**Task statement**
Below are records; transcribe only the line with "You are a computer-use" and those after it, through the last line, without any change.

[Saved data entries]

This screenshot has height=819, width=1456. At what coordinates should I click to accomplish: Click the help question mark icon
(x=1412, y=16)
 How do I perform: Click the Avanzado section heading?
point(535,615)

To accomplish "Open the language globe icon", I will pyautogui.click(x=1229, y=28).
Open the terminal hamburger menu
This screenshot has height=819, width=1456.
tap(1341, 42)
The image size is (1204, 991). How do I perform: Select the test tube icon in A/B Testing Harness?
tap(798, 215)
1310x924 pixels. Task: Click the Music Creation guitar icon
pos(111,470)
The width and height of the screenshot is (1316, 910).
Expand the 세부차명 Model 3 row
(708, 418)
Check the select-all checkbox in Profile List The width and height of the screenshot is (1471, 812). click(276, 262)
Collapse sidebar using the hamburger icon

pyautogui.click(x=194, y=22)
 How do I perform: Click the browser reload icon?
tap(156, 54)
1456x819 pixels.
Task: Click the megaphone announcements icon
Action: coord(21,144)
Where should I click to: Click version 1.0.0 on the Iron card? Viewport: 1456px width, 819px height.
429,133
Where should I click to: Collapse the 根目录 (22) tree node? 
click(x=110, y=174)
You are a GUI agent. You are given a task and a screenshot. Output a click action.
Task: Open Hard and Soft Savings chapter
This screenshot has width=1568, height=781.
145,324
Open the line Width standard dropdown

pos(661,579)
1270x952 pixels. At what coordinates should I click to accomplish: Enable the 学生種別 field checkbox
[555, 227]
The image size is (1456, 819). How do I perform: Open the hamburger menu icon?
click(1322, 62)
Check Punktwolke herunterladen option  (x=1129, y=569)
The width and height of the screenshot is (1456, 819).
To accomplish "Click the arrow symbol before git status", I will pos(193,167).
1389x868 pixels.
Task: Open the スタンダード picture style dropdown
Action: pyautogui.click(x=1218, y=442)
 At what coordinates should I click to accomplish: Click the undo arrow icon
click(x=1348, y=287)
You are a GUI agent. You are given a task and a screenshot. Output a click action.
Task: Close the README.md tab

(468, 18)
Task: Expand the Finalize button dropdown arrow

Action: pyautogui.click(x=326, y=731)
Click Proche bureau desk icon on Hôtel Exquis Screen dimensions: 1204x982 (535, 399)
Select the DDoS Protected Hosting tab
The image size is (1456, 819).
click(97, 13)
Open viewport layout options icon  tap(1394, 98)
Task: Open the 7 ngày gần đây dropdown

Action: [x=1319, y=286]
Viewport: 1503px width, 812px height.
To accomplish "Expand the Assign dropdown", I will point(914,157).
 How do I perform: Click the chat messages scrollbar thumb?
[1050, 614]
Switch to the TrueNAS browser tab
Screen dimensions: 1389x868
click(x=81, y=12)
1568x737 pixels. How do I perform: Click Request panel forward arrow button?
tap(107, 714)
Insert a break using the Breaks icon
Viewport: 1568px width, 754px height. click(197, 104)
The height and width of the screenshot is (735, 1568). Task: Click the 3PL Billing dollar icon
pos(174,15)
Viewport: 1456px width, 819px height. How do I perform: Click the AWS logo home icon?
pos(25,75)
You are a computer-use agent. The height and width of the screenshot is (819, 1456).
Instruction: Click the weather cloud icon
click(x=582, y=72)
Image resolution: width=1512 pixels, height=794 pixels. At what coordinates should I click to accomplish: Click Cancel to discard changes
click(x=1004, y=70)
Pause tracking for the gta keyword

**Task solution**
You are a computer-use agent. The height and width of the screenshot is (819, 1456).
Instruction: Click the weather cloud icon
click(x=582, y=72)
Image resolution: width=1512 pixels, height=794 pixels. At what coordinates should I click to accomplish: Click Cancel to discard changes
click(x=1004, y=70)
Pause tracking for the gta keyword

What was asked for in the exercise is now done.